No, I’m serious. Really. Read what I have to say and if you leave a comment naming the reason for my frustration and it is the correct reason, AND the time stamp on the comment shows you as the first person with the correct answer I will send you your choice of my “Surf and Sand” series mini prints.


So — I arrived at the studio and had to completely scrape off the old gobs of paint that had been sitting on my palette since the last time I painted – like, maybe, two years ago? No, ok, it was a couple of months. I know, I know, I should have made time to get into the studio but I was busy with things like cancer and stuff, ok?

Not that I’m bitter.

Anyway – I scraped off all the old paint, and luxuriated in the placing of fresh, new gobs of paint on my palette. Oh yes – the same order every time: white, lemon yellow, cad yellow, cad red light, cad red medium, cad red deep, yellow ochre, raw sienna, burnt sienna, raw umber, burnt umber, alizarin crimson, cerulean blue, cobalt blue, ultramarine blue, sap green. Always the same, every single time.

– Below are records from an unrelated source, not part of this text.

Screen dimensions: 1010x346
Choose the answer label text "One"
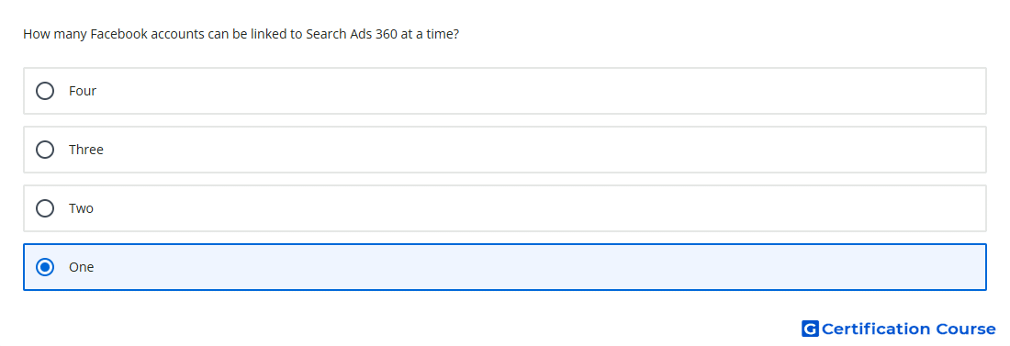click(81, 267)
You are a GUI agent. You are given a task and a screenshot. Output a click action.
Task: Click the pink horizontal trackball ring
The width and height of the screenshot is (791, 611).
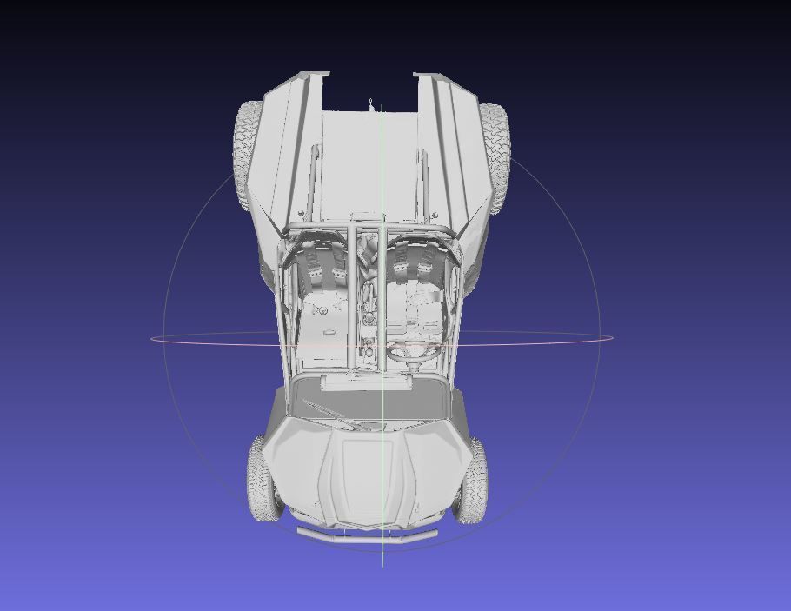tap(212, 335)
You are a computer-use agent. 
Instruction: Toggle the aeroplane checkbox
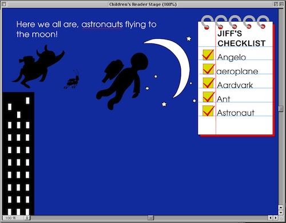[208, 69]
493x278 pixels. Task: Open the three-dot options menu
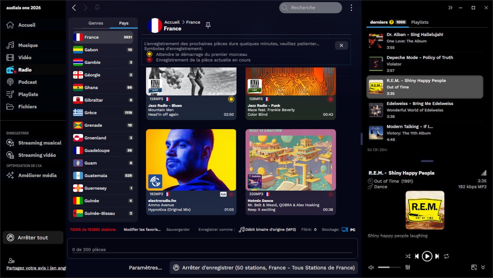(x=351, y=8)
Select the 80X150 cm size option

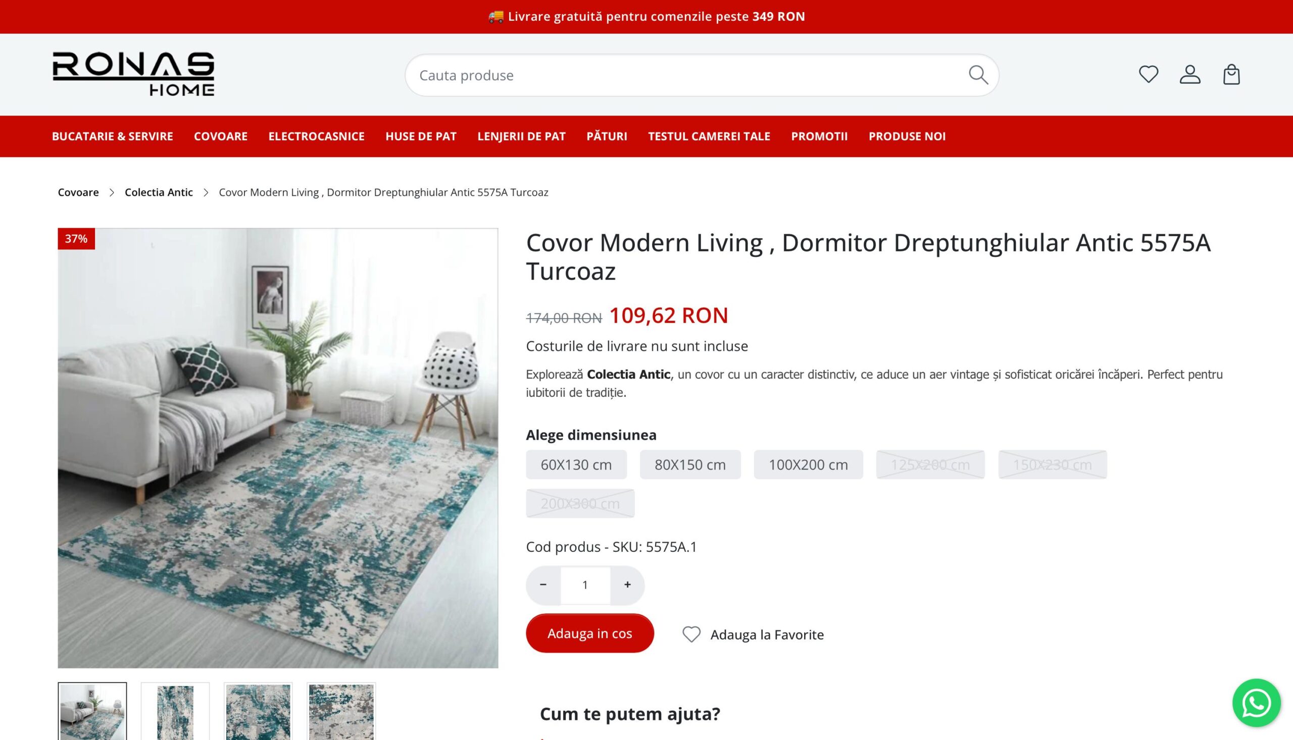690,465
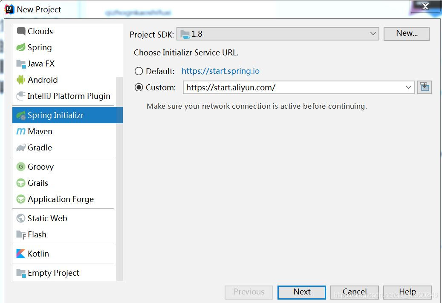
Task: Select Spring Initializr in the sidebar
Action: click(x=55, y=115)
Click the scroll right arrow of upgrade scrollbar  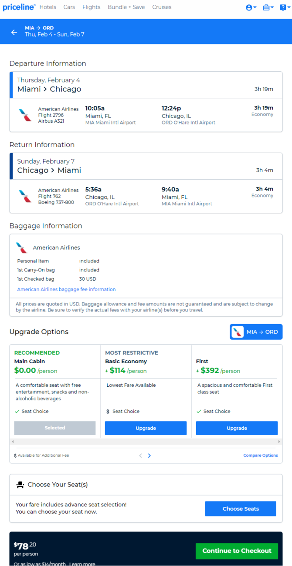pos(279,442)
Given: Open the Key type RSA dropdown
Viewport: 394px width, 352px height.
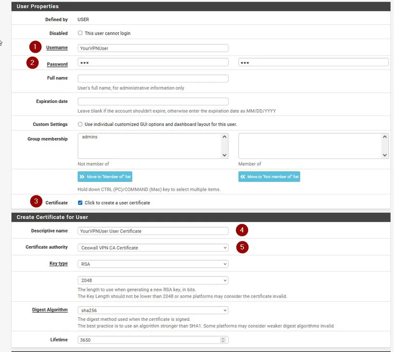Looking at the screenshot, I should 153,264.
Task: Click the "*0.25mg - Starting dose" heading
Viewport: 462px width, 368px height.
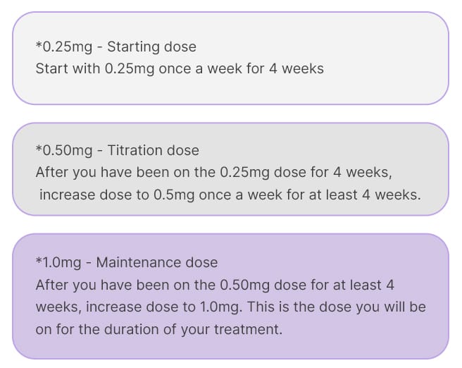Action: [x=116, y=47]
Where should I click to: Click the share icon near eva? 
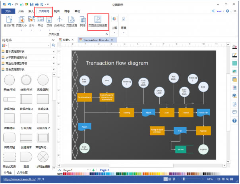(x=213, y=12)
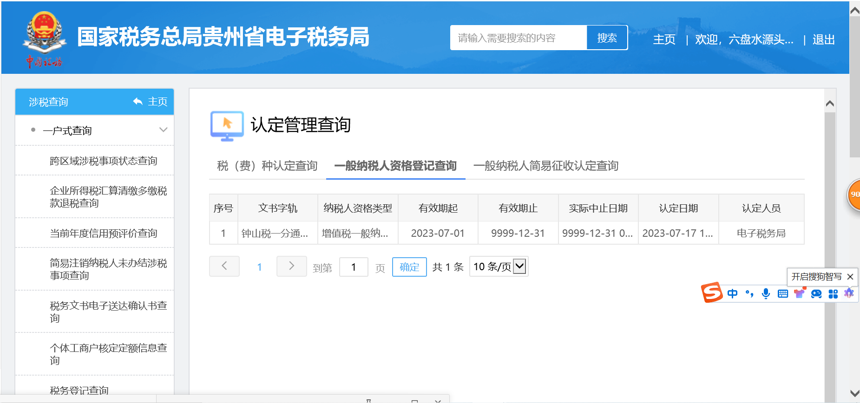Switch to 税（费）种认定查询 tab
The width and height of the screenshot is (860, 403).
[x=267, y=166]

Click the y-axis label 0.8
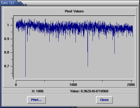coord(6,52)
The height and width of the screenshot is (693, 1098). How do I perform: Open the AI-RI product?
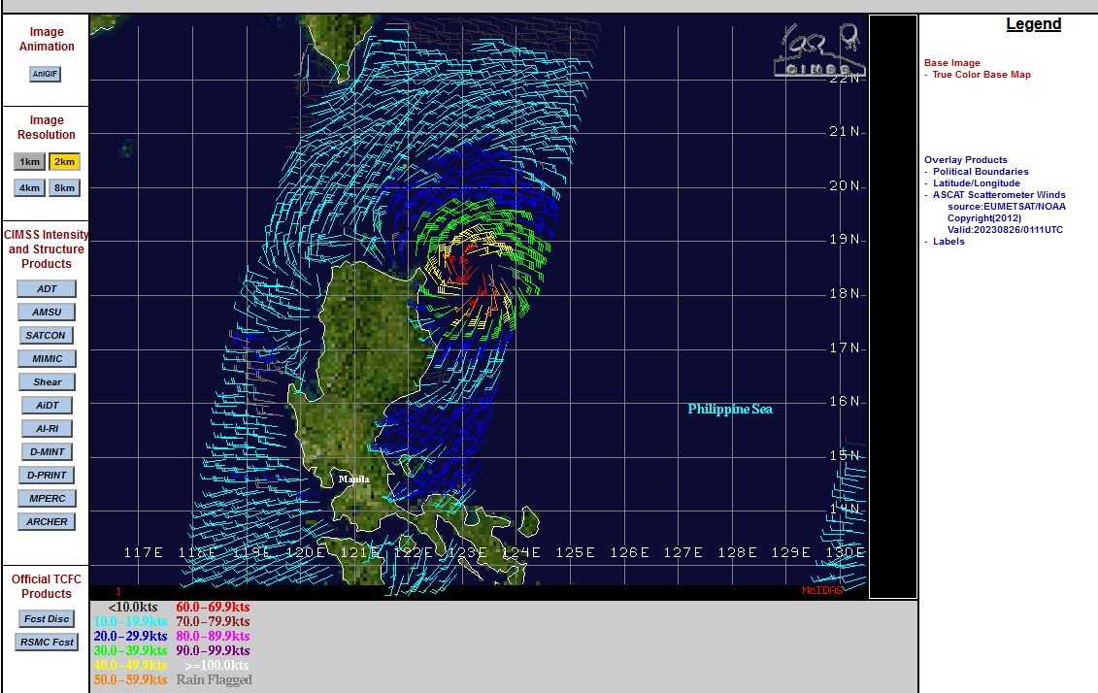[47, 429]
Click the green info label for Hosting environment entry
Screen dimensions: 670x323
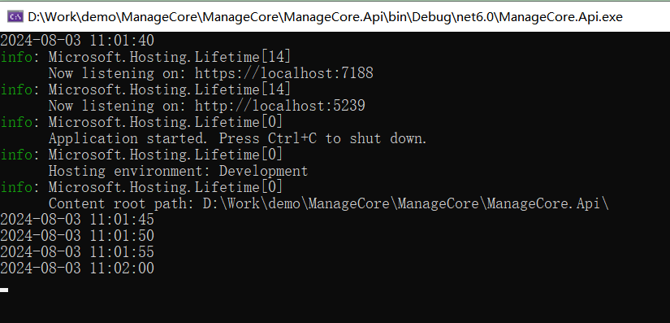pos(16,155)
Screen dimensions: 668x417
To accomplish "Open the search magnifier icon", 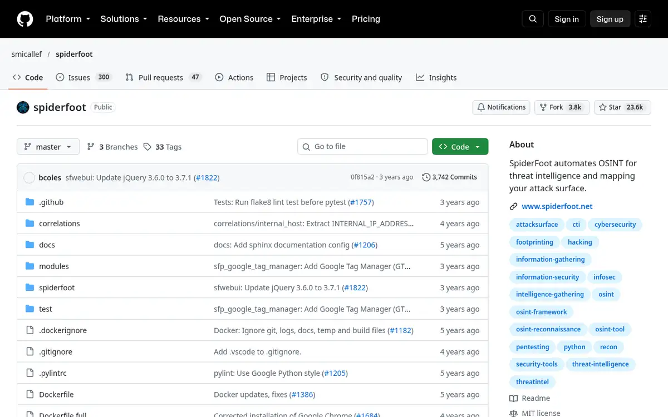I will click(533, 19).
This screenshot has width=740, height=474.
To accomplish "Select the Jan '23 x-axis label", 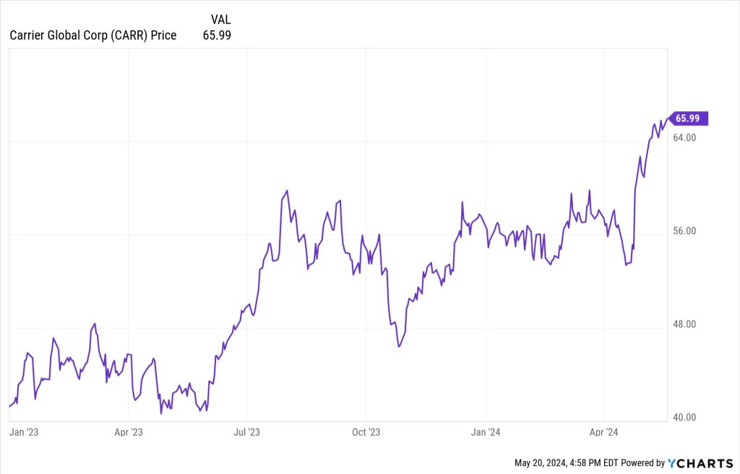I will coord(23,432).
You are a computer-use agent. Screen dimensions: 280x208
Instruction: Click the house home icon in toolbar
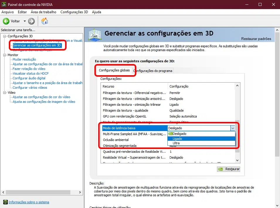pyautogui.click(x=44, y=21)
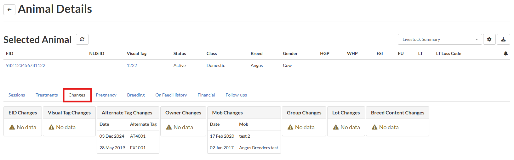This screenshot has height=160, width=514.
Task: Open the settings gear icon
Action: click(x=489, y=39)
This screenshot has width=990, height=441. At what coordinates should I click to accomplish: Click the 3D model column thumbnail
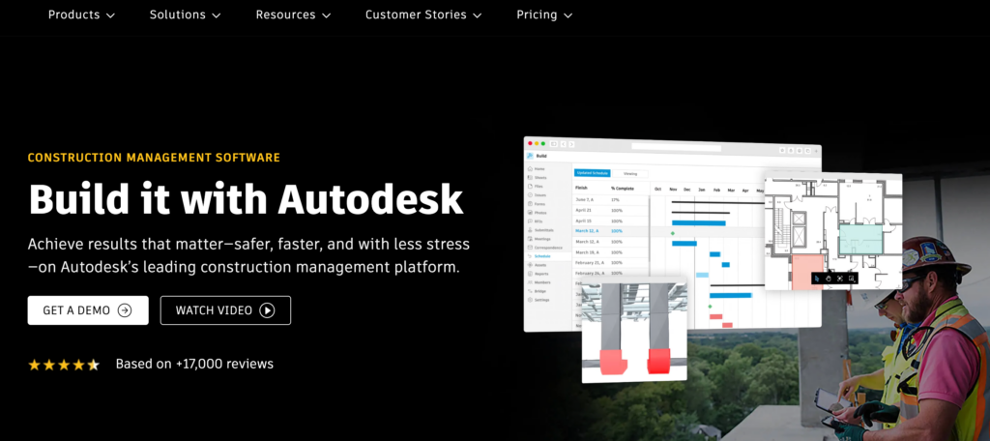[634, 329]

On that day my paints were somewhat scrambled into a heap in my tiny taboret, so rather than just being able to reach for the correct paint, I had to scramble a bit, except for the whites, which were all on the top shelf of the taboret.

(I’m giving you a big hint here – please appreciate it.)

Once the palette was filled I proceeded to start work on the infamous hand. Things were going rather well, considering I hadn’t painted in over two months. I always “forget how to paint” on these back to the studio days, so I actually was pleasantly surprised to note how well things were going.


I noticed when I reached for my familiar flesh tone formula (lemon yellow, alizarin crimson, and white) that the paint had dried on the palette.


Huh? I kindof looked around to see if there were a reason – perhaps the fan was too close to the palette.

I moved the fan.

Paint still dried in minutes.

Never had this happen before – how strange!

I added a little oil, this being the third or so layer on the canvas, and noted something even more strange.

boogersThe paint was balling up into little, well, I can only call them boogers — on the canvas. Argggggh!

This wouldn’t do, no it wouldn’t do at all!

I added a bit more oil and tried again. Boogers!

At this point my studio mate Taryn came in and I told her about the little problem I was having, and she offered to loan me a bit of slow-drying medium, to see if somehow the weather was making the paint dry faster.

I tried it. Same result.


So I took a break. (Fast forward running out for BBQ chicken at the local Hawaiian BBQ place, coming back, eating said chicken, all the while studying the canvas and noting the presence of even more little rolled up balls of paint. Or boogers.)

That’s when I realized something.

I looked at my palette carefully, and realized that ONLY THE COLORS I HAD MIXED WITH WHITE were drying on the palette.

That is a HUGE hint, folks. I mean really, I am practically GIVING away the print for nothing!!

But that’s all the hint you get.

What was causing my paints to dry so quickly on the palette, and what was causing all those boogers (I love spelling that word) on my canvas???

Leave your answer below – I can’t wait!!!